Roadmap - NOVOSKY Docs

Current state — Phase 17.3

Dimension	Value
Signal model	62 features · RF+XGB+LGB · 3-class · M15 · Optuna-tuned · recency-weighted
OOS (37d)	WR 71.7% · PF 5.46 · MaxDD 4.5% · Sharpe 59.54 · Return +195.7% · Score 54.47
OOS (224d)	WR 57.4% · PF 2.21 · MaxDD 50.2% (long-range reference)
Position model	71 features · ATR-aware labels · exit_threshold=0.80
Training cutoff	2026-05-06 · Hugging Face Hub tag `v20260506`
Infrastructure	ONNX inference · Hugging Face Hub · Supabase sync
Incremental training	Warmstart enabled by default (LGB+XGB continuation, RF tree-append)

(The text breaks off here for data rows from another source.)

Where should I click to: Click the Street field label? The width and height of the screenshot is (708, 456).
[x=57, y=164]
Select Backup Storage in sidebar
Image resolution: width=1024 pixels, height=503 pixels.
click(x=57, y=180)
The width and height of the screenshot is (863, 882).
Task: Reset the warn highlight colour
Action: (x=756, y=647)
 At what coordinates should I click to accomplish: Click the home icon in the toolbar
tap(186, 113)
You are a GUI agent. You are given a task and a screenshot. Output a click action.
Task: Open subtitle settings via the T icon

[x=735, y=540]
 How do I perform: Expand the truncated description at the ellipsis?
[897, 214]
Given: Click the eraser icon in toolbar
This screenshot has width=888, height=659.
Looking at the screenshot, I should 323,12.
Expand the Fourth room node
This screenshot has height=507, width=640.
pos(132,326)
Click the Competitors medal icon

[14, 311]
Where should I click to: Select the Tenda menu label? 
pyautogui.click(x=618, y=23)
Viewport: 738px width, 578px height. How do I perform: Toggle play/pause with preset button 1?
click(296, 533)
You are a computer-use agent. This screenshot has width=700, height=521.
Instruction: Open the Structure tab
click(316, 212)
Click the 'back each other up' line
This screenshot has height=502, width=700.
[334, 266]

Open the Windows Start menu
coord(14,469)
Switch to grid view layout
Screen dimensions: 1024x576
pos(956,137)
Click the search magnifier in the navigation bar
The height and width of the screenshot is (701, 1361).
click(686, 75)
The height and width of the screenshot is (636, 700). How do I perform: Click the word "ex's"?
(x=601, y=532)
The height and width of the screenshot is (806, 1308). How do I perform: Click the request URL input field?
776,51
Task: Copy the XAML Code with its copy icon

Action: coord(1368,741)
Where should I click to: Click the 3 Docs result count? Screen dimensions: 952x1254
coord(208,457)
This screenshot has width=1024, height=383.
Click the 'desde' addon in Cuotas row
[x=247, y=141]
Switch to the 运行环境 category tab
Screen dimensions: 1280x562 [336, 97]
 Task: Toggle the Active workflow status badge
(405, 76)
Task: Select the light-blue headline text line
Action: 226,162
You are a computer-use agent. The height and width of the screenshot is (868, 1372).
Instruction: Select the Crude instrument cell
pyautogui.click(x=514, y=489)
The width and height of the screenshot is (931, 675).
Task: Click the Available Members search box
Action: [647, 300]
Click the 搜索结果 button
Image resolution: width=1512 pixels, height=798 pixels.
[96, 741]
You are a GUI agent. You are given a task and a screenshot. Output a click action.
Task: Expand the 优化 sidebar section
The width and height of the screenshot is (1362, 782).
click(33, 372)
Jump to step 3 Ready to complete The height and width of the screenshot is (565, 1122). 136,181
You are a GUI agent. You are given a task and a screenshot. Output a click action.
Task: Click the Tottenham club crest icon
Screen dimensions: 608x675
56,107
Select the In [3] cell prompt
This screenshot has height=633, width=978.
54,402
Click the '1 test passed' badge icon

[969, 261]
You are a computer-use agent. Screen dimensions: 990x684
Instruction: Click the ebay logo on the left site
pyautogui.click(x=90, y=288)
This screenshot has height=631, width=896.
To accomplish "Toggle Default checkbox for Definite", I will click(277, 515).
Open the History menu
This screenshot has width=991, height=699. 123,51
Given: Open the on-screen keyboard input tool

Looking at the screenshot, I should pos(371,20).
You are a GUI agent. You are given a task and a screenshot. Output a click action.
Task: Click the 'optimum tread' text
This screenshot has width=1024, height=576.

Q2 2026 (Apr – Jun) — Production hardening + quick wins

Items ordered by implementation impact and dependency.

Priority	Phase	Item
Done	15	Broker-agnostic refactor — dynamic MT5 API, `backtest.py`, `sweep.py`
Critical	15	VM cron — `weekly_optimize.py` (Sunday 02:00 UTC)
Critical	15	Broker safety audit — `python scripts/check_broker_limits.py`
Done	16	RF double-weighting fix — removed `class_weight='balanced'` from constructors
Done	16	TP corrected 0.8→1.2×ATR — R:R now 1.2, breakeven WR=45.5%
Done	16	Label/live alignment — labels now use atr_tp_mult=1.2, atr_sl_mult=1.0
Done	16	Risk model — Kelly log-utility label function + sequence augmentation (~5,000 samples)
High	16	Enable `max_daily_loss` guard — already built, set to 15 USD in config
Done	16	Equity curve filter — 10-trade rolling drawdown pause
Done	16	Walk-forward OOS gate — 3 OOS folds, WR/PF gate in `weekly_optimize.py`
Done	16	Enable Kelly lot sizing — half-Kelly (0.5 fraction) enabled; MaxDD 16.1%→7.5%
Done	21	`ml_sltp` — validated OOS; disabled (degraded Score); re-evaluate with more live data
Done	21	Trailing stop + `min_bars_held` sweep — both tested; trailing disabled, bars4 optimal
Done	18	Calibrated probability outputs — isotonic calibration live for all 3 signal models
Medium	16	Multi-account MVP — `--account` flag, per-account `state_{account}.json`

Q3 2026 (Jul – Sep) — Feature expansion + model architecture

Priority	Phase	Item
High	17	`funding_rate` + `oi_change` features (Binance REST) — retrain + OOS gate
High	17	`volatility_regime` + `w1_ema_bias` / `w1_rsi_norm` — OHLCV-derived, no external API
High	17	OHLCV data redundancy — yfinance + OKX REST as gap-fill sources
High	18	Stacked meta-learner — replace majority-vote; strict OOS gate: Score ≥ current + 1.0
High	21	M1 intra-candle features for position model — 5 features, requires retrain
High	21	Catastrophic SL / position-as-primary-exit — gated on 21.1/21.2 + EXIT precision ≥ 87%
Medium	18	Regime-switching model — trending vs ranging via ADX; gated on ≥ 20k samples per segment
Done	19	API failover — `SAFE_PAUSE` after 3 consecutive failures
Done	19	Graceful shutdown — finish-cycle exit instead of hard `sys.exit(0)`
Medium	19	Config hot-reload — poll `config.json` mtime per cycle

Q4 2026 (Oct – Dec) — Multi-asset expansion

Priority	Phase	Item
High	19	Live Streamlit dashboard — equity curve + open positions from Supabase
High	18	XAUUSD model — separate model stack, gold-specific ATR scaling, OOS PF > 2.0 gate
Medium	16	Multi-account fully wired — at least 2 brokers running simultaneously

Q1 2027 (Jan – Mar) — Multi-asset live + revenue

Priority	Phase	Item
High	18	EURUSD model — pip-based P&L, tighter spreads, forex news calendar
High	18	Multi-instrument live trading (BTCUSD + XAUUSD simultaneously)
Medium	17	`fear_greed_index` — daily sentiment (96 identical M15 values; monitor SHAP weight)
Medium	19	Per-instrument dashboards and Telegram alerts

Milestones

M1 — Full production hardening (target: May 2026)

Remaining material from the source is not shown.